By Laura Klivans, KQED
San Francisco’s Board of Supervisors is slated to vote Tuesday to ban the sale and distribution of e-cigarettes in the city. The city is the corporate home of Juul Labs, the biggest producer of e-cigarettes in the country.
The ordinances would make the sale of e-cigarettes illegal in brick-and-mortar stores and online when shipping to San Francisco addresses.
San Francisco Mayor London Breed has 10 days to sign the legislation, which she has said she will do. The law will be enforced seven months from that date, in early 2020.
San Francisco Supervisor Shamann Walton, who co-authored the legislation, sees it as part of a long-term battle against the effects of smoking.

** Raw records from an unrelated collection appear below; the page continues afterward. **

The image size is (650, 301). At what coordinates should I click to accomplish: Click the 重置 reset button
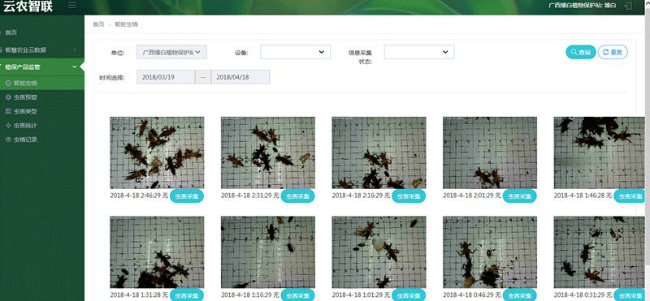(613, 52)
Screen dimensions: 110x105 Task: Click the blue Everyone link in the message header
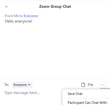(x=31, y=16)
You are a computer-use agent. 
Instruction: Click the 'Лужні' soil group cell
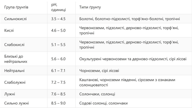click(x=10, y=94)
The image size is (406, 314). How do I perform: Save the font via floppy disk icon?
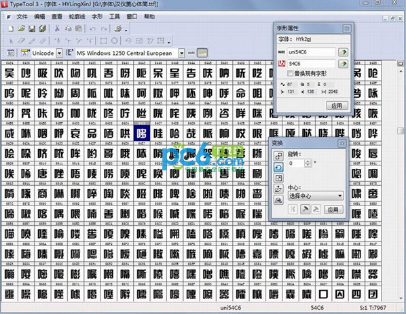pyautogui.click(x=32, y=28)
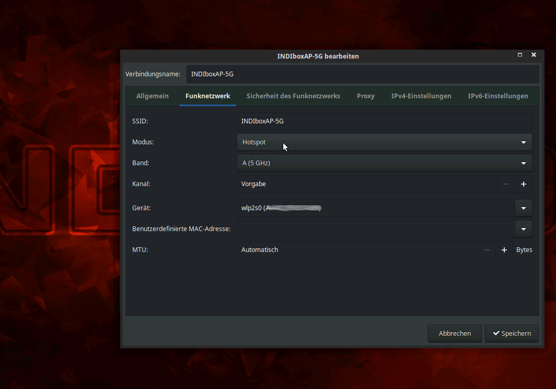Decrease the Kanal value with minus button
This screenshot has width=556, height=389.
(506, 184)
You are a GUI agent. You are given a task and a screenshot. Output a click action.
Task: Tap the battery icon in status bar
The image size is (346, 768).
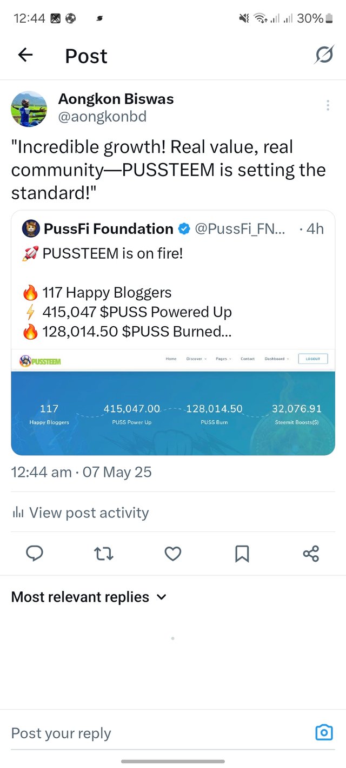click(329, 18)
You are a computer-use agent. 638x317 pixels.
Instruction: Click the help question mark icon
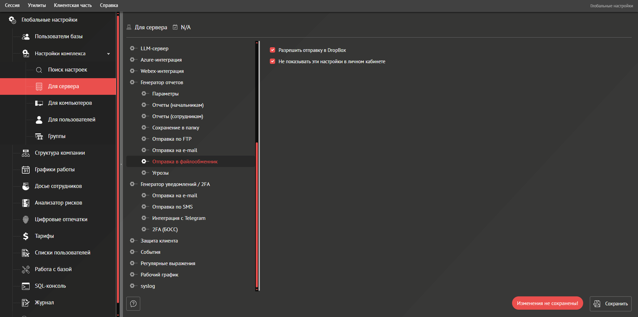click(133, 304)
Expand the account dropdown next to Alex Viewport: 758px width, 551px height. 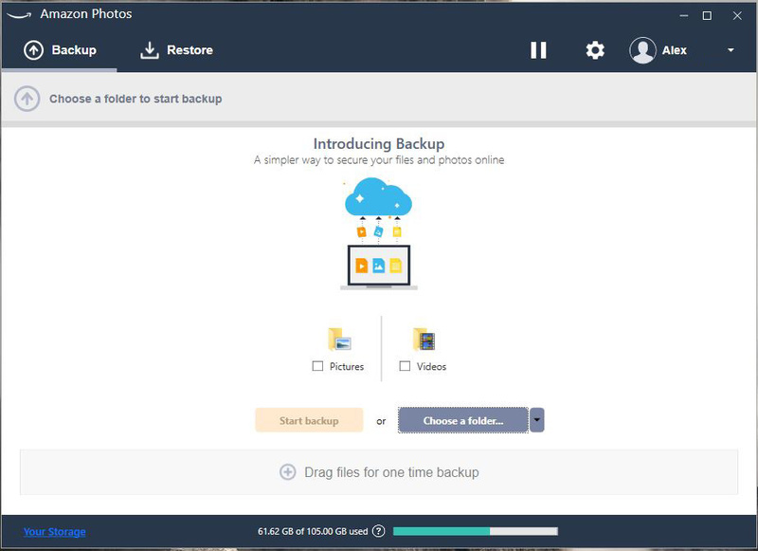(731, 50)
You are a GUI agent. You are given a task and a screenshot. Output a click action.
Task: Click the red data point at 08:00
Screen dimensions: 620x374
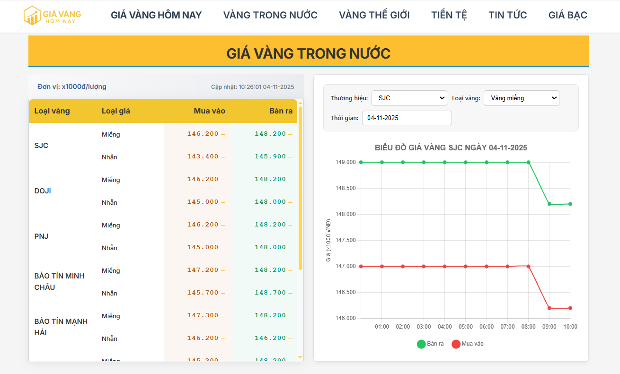point(528,266)
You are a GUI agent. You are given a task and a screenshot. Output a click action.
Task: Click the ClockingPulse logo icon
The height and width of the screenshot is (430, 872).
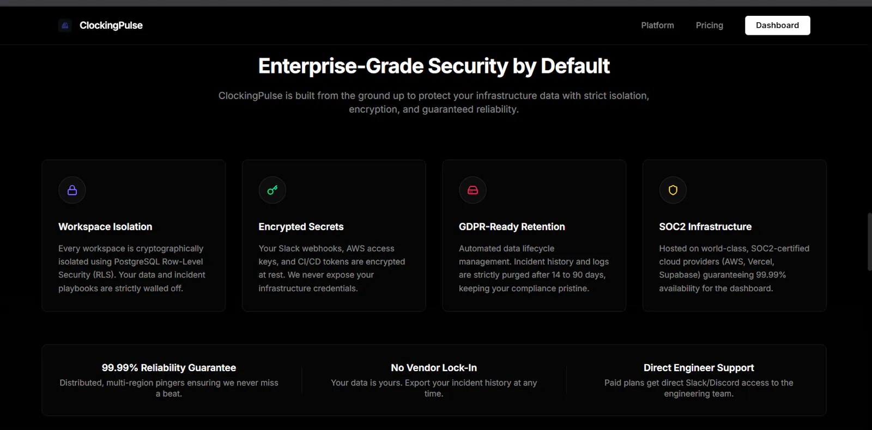[65, 26]
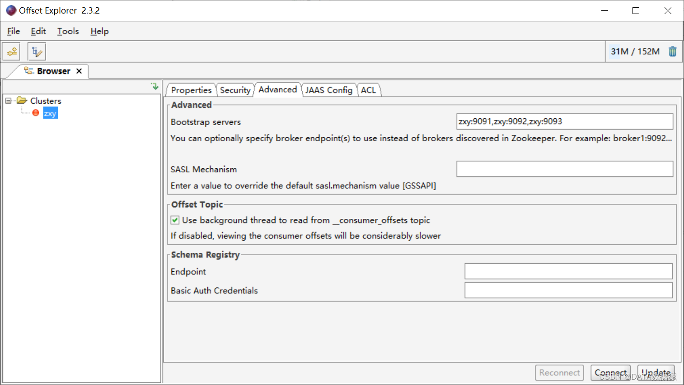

“We spent a few decades fighting big tobacco in the form of cigarettes,” Walton said. “Now we have to do it again in the form of e-cigarettes.”
Under federal law, the minimum age to buy tobacco products is 18. California and 15 other states, however, have raised that age to 21 or passed measures that will set it to 21 by 2021. Despite this, use of e-cigarettes, or vaping, has skyrocketed among teenagers nationally.
Last year, 1 in 5 high school seniors reported vaping in the past month. That’s almost double the number from the year before. Even eighth graders are vaping in record numbers.
These increases come after years of declines in teenagers smoking traditional cigarettes.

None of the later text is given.